• Task to complete
From the article about the petition for Leelah Alcorn's headstone, list every website, online platform, or news organization that it names.

• Text segment
★ ★ ★ ★ ★ ★ ★
A petition calling for the family of Leelah Alcorn to use her chosen name on her headstone has attracted more than 50,000 supporters.
The petition, on change.org, said using the name the transgender 17-year-old preferred, would be respectful of her wishes.
“Having the correct name of Leelah Alcorn on the tombstone of the late member of the transgender community would only be doing what should already be done,” it says.
The teenager, who lived near Cincinnati, Ohio, took her life on Sunday by stepping in front of a truck. Before doing so she posted a message on her Tumblr account. In it she explained that her parents, who are devout Christians, would not allow her to live as a woman.
“The life I would’ve lived isn't worth living in...because I'm transgender,” the teenager wrote. “To put it simply, I feel like a girl trapped in a boy’s body, and I've felt that way ever since I was four.”
She said that her parents had told her she was going through a phase and that “God doesn’t make mistakes”.
The death of the teenager has triggered widespread anguish and raised a debate about the rights of transgender people. The teenager said she had been forced to undergo controversial “conversion therapy” involving Christian counsellors.
Campaigners have called for an end to the practice, which is banned in two US states. Meanwhile, the gay rights activist, Dan Savage, has called for the parents of the teenager to be prosecuted.
The parents of the teenager, whose parents named her Joshua and raised her as a boy, confirmed that the teenager had told them of her wishes to live as a woman but had not been aware of her use of the name Leelah. In an interview with CNN, her mother, Carla Alcorn, said they had not been able to hold a service for their child because people had threatened to protest.
When the teenager told them of her desire to live as woman, Mrs Alcorn said she had told her: “We don't support that, religiously.”
She added: “But we told him that we loved him unconditionally. We loved him no matter what. I loved my son. People need to know that I loved him. He was a good kid, a good boy.”
Police said the teenager was struck by a tractor-trailer on Interstate 71 at around 2.15am, four miles from the family home in the small town of Kings Mills. Police said they were treating the death as suicide.
Before taking her life, the teenager had finished her social media post by writing: “My death needs to mean something. My death needs to be counted in the number of transgender people who commit suicide this year. Fix society. Please.”
★ ★ ★ ★ ★ ★ ★
• Records from a data collection

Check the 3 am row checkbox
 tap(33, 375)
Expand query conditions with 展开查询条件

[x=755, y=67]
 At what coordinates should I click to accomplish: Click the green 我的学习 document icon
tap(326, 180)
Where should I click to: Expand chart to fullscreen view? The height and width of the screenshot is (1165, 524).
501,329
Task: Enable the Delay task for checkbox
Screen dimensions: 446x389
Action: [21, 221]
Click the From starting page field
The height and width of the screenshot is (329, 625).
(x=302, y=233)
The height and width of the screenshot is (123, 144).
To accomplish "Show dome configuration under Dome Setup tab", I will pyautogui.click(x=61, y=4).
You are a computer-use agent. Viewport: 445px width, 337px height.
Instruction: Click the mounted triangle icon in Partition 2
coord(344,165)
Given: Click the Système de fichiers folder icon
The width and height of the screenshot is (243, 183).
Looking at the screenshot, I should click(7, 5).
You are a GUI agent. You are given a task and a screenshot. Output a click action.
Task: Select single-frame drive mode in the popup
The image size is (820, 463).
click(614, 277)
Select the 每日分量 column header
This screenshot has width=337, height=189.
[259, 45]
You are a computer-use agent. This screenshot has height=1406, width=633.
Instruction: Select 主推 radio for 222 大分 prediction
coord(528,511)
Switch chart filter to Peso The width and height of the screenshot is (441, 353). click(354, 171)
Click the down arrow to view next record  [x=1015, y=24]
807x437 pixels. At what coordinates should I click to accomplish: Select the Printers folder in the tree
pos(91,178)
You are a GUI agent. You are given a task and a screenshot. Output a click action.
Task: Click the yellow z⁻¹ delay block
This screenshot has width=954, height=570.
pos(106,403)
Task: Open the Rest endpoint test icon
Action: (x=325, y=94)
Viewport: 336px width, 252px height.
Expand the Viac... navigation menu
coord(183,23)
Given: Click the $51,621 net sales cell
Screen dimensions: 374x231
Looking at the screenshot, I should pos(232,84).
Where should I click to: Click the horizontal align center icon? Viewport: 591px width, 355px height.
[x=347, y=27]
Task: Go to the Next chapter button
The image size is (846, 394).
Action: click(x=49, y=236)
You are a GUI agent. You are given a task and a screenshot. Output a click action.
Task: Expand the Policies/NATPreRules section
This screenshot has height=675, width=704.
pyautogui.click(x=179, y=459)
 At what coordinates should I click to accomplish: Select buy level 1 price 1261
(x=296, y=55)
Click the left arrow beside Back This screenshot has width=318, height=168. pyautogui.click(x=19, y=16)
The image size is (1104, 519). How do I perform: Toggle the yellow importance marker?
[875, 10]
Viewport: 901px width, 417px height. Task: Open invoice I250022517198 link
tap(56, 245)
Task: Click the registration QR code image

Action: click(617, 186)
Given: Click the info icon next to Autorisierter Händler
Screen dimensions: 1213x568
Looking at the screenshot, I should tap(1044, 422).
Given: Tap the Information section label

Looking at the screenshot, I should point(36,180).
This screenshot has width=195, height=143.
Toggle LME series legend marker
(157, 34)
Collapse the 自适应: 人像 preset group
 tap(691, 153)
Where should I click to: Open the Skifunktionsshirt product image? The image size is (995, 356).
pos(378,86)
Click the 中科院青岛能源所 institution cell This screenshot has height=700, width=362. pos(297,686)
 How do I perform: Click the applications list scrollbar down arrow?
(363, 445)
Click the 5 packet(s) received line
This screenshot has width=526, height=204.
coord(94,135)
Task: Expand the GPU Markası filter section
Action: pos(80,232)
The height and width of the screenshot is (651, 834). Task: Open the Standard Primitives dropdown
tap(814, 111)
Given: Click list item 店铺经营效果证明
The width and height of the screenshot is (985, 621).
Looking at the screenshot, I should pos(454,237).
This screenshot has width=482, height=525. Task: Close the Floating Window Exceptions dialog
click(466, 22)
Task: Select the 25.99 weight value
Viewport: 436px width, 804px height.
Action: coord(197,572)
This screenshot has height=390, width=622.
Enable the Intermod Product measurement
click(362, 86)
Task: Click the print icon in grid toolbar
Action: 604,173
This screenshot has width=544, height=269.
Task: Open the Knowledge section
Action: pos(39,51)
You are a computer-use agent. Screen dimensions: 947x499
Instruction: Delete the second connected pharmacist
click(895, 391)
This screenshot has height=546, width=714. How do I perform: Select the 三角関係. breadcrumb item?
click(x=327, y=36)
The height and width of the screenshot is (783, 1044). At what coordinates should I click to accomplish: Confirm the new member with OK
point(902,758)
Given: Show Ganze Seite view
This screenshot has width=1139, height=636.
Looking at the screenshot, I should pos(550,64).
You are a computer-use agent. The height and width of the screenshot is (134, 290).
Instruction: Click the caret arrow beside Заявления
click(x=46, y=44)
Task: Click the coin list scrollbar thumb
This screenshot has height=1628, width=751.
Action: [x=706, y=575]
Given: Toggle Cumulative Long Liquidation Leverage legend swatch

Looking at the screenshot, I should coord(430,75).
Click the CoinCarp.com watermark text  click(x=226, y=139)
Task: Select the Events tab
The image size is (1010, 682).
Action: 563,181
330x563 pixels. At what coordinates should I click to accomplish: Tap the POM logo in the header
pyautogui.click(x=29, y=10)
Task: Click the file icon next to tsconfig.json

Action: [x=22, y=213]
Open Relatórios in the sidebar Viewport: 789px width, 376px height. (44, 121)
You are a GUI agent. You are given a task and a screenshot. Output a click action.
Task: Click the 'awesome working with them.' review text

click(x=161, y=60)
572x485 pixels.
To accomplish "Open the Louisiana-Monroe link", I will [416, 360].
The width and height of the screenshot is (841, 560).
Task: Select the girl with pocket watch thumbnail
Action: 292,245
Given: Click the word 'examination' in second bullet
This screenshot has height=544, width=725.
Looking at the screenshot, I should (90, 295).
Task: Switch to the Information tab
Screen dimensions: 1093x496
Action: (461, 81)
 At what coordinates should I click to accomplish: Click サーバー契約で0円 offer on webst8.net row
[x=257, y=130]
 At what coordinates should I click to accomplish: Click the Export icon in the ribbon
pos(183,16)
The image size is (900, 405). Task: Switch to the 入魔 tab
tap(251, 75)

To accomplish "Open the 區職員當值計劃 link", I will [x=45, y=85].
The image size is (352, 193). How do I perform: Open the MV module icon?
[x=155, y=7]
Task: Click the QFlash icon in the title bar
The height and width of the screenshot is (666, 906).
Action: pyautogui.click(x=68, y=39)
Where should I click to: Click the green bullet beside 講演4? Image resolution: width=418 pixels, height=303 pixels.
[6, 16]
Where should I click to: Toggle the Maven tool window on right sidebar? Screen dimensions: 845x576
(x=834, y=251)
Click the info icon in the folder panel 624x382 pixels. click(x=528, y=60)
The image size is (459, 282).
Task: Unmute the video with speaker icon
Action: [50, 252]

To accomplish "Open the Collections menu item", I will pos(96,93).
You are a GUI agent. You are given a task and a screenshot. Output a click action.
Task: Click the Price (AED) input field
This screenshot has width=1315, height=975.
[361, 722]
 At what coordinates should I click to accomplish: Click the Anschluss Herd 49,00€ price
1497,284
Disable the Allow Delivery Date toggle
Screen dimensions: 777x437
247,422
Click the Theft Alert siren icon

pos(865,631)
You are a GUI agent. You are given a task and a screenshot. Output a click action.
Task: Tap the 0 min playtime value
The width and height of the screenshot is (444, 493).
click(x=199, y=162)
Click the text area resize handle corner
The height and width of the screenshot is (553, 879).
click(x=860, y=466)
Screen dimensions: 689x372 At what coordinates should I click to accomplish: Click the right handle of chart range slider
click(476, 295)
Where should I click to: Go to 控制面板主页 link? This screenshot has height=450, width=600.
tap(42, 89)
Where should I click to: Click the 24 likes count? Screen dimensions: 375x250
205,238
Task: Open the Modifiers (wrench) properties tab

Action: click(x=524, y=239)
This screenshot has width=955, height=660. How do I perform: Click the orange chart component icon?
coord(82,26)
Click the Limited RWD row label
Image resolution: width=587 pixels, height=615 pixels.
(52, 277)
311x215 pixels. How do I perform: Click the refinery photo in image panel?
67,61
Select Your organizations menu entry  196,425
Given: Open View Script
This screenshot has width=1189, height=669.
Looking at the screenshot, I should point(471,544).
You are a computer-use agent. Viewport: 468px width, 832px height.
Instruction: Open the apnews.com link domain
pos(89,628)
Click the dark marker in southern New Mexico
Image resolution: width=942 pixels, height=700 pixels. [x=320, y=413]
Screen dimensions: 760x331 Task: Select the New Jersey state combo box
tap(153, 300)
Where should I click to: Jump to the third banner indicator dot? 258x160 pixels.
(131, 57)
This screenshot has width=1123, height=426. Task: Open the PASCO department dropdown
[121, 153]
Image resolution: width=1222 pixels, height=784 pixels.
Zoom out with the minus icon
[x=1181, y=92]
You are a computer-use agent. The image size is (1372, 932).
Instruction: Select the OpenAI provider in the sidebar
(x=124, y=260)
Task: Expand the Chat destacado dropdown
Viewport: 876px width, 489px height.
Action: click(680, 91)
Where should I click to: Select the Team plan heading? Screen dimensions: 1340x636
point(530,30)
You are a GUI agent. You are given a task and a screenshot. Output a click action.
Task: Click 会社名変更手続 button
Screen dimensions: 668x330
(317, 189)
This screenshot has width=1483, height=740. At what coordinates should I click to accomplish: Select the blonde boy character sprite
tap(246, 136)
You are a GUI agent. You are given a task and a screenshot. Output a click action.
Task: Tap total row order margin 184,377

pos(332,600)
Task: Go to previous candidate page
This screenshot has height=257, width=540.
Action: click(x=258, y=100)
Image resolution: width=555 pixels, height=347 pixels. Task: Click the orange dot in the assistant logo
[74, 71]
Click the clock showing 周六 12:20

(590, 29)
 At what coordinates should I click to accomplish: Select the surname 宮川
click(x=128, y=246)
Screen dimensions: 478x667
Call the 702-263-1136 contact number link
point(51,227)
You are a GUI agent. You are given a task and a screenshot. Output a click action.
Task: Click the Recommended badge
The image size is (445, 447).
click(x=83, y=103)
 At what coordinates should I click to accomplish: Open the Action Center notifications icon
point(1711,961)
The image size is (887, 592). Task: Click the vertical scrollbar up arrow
★ ★ ★ ★ ★ ★ ★
• Reply to the task
change.org, Tumblr, CNN